I got my arm stuck in a pair of skinny jeans the other day. There I was, steadily working my way through a quantity of laundry that might have you thinking we’re a family of seventeen. This is because - well, yeah, I hate doing laundry so it does tend to accumulate - but also because my daughter likes to surprise me.
Freshly laundered clothes make their way to her room where they occupy a basket in the middle of her floor. There they stay. As she requires something, she simply reaches into the basket and yanks it out, thereby unfolding whatever is on top of it. Should she change her mind about what to wear, she will simply let that first article drop to the basket. Likewise whatever she’s taken off at the end of the day. Within 48 hours, it is impossible to distinguish clean from dirty, worn from unworn. When orders are issued for her to clean up her room, she gathers the entire monstrous bulk, irrespective of its cleanliness, and drops it into (and onto, and around) the laundry basket. This bounty of soiled clothing typically appears as I’m congratulating myself on having completed the laundry; suddenly, there it is, like a really perverse take on presents under the tree. Surprise!
Now, all this applies only to clothing in her room.
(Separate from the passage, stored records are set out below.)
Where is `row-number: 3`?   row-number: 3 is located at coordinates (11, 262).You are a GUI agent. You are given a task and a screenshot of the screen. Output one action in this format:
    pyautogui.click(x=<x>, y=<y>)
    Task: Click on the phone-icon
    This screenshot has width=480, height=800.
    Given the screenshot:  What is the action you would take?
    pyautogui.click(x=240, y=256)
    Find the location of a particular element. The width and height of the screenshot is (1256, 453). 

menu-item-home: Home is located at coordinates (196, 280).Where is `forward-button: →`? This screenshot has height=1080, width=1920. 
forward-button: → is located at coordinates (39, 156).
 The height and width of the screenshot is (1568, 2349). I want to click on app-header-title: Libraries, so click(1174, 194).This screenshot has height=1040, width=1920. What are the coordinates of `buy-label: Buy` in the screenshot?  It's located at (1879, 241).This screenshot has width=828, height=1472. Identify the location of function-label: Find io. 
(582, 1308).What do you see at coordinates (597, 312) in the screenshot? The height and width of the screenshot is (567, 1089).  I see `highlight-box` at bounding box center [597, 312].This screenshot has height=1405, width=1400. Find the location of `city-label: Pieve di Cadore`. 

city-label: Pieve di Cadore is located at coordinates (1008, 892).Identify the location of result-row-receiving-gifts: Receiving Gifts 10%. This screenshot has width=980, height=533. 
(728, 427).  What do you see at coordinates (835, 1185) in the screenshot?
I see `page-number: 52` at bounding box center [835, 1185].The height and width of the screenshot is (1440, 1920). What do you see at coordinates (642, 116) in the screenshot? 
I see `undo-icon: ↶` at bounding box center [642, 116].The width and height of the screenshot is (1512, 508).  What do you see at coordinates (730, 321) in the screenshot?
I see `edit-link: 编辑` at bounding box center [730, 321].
On any given day, we can engage in a scavenger hunt of sorts with the clothing she deposits in her wake as she moves through the house. Diva’s technique for removing articles of clothing can best be described as peeling, so whatever we find is invariably inside-out with the real surprises still waiting to be discovered: bits of food, still-wet paint, mangled up band-aids, bubblegum and things I don’t even want to think about that make her socks all stiff and crunchy. Even the dogs have gotten in on the fun; our younger dog regularly makes off with socks and underwear to enjoy at his leisure in the yard, so when searching for my daughter’s clothing, I can’t forget to go have a look in the holes out back.
All of this makes an already odious job worse. A couple of months back, Diva took laundry matters into her own hands; she gathered a handful of essentials and marched them down to the washer. She washed them, dried them, and (smugly) retrieved them. We showered her with praise for showing initiative, for being responsible, for being helpful, for being mature, clever, fashionable and beautiful (if you can’t make as big a fuss over good behavior as bad, you shouldn't be parenting). A couple of days later, she did it again - and the house filled with the smell of mildew. Investigating, I learned that three days earlier, she had found the washer occupied. Ditto the dryer. No prob: she’d simply emptied both and dumped the lot onto a basket of dirty laundry. This time, she'd spied a couple of items she thought to include in her new wash so they went into the dryer...having had a few days to get nice and mildewy.
So here I am, back on laundry detail. Reaching into a pair of my daughter’s inside-out skinny jeans, I get my arm stuck. Granted, I’m a little over my optimal weight, but not by that much - I’m a former jock and can still be roughly described as “lean-ish”; nevertheless, there I was, stuck in a pair of skinny jeans. The damn things wouldn’t let go and gripped my arm like a giant Chinese finger puzzle.
The thoughts that chased each other through my head at such a moment ranged from “dammit, how many times have I asked/nagged/shouted at her to turn the *#@ things right-side out before dumping them in the laundry?” to “just how skinny is my child?” to “do jeans need to be this skinny?” and “thank God neither child is nearby with a camcorder.” Between fuming and laughing at my predicament, I took deep steadying breaths and did what my daughter does: I peeled.
I figure there’s a better than even chance she’ll notice in a few days that I’m no longer washing inside-out skinny jeans.